Many years ago, I treated a patient’s varicose veins. While our modern treatments are usually successful, a small number of patients don’t respond perfectly to one treatment. At his followup visit, my patient remarked that he was happy with the treatment and felt that things had gone well. After examining him, I felt that things had not gone very well. “Actually,” I informed him, “this result is not as good as I had hoped, and not as good as I think we can accomplish for you.” I explained what we would need to do to obtain a better response. To my surprise, he never returned.

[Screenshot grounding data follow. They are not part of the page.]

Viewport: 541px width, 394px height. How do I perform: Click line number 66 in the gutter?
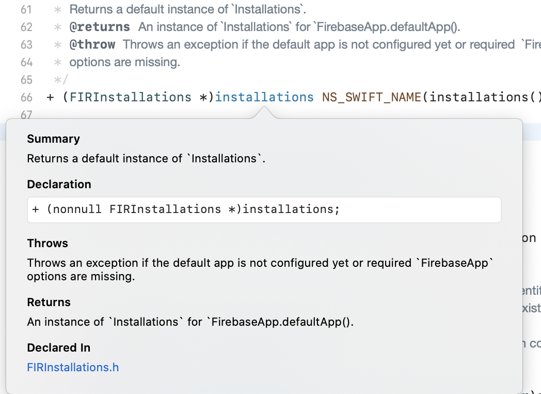click(26, 97)
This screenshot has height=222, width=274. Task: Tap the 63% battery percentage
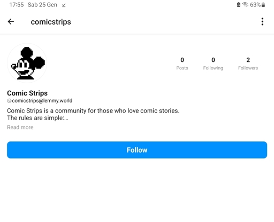pos(255,5)
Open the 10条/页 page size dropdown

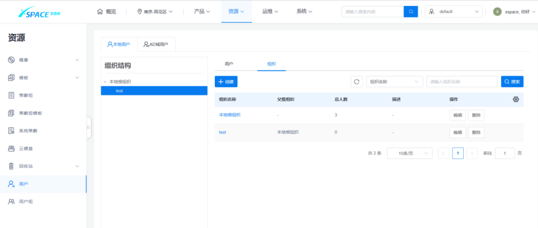(x=409, y=153)
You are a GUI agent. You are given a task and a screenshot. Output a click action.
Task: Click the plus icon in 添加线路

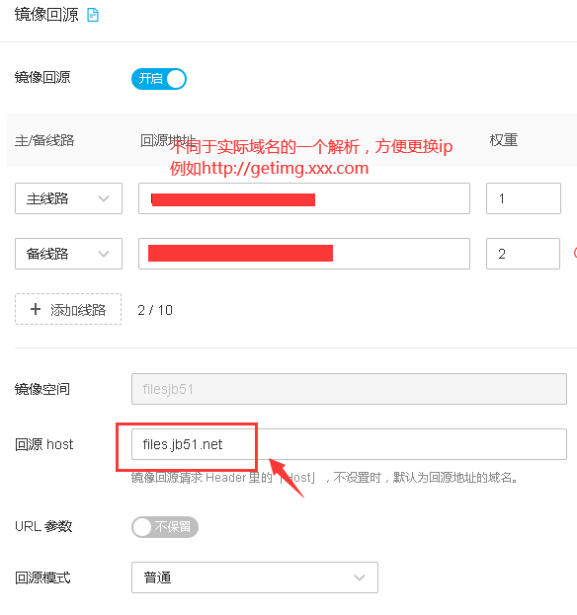(36, 309)
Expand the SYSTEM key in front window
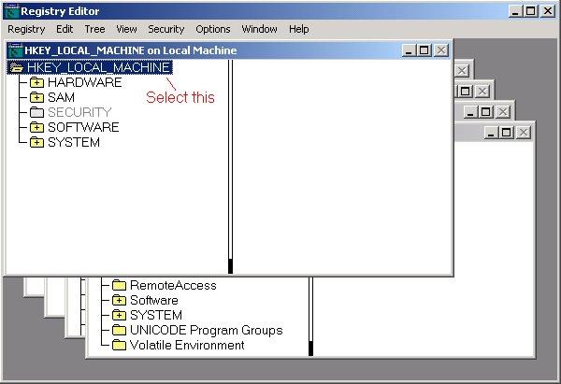 pyautogui.click(x=36, y=143)
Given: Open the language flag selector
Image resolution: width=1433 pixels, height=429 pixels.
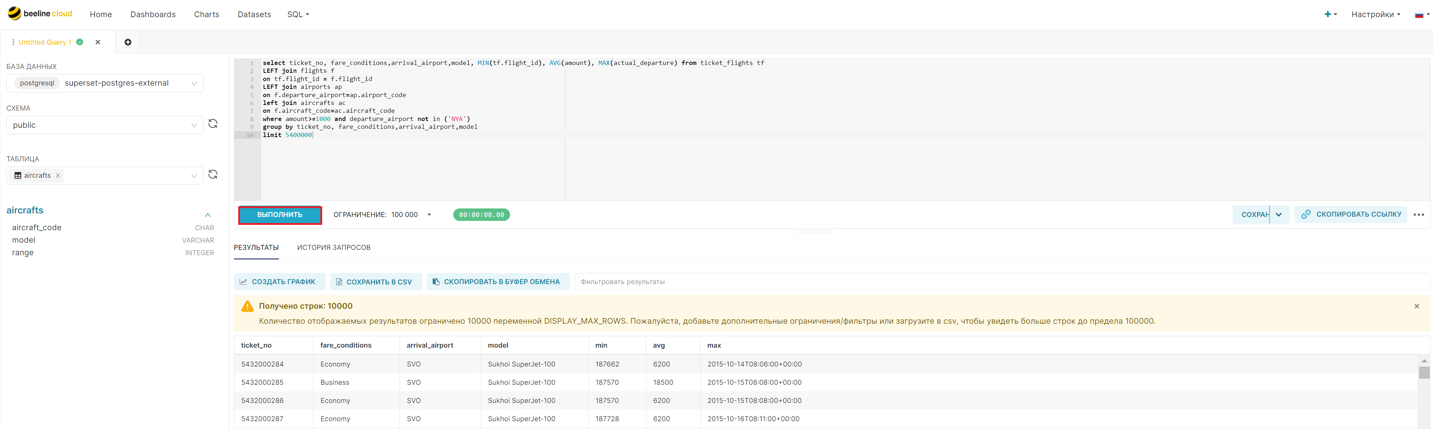Looking at the screenshot, I should pos(1421,14).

During physician coaching sessions, my clients and I engage in deep and life changing conversation. There are many times I say something that provokes sadness, confusion, excitement or a variety of other intense emotions. I’ve learned to ask, “what do you notice when I say that?” It’s a simple question that allows them to identify what emotion, image or other memory has been stirred up. And it affords me a window into their experience that bridges this gap between what I may have intended and what my client is actually experiencing.
In a recent medical school class about delivering bad news, a colleague wisely remarked that we never know what our patients perceive to be “bad news.” Learning they need to be in a cast or take a particular medicine may feel catastrophic to patients. Perhaps my travel companion, awakened from his coma, was unsettled by the realization that life is so fragile. It’s possible that my patient lost confidence in me or couldn’t accept that another treatment was needed. In both situations, our communication was lacking two important ingredients – an expression of our intention and an inquiry into the patient’s experience. Facial expressions or body language may tip us off to the fact that our patients are struggling with our message and we might be prompted to ask what they’re feeling. Even in their absence, our relationship will be stronger and we will be wiser if we explain what we hoped to accomplish and ask how they feel about what we’ve just said. It tells our patient that we want to know them and it provides the foundation for clear communication. And that’s good medicine.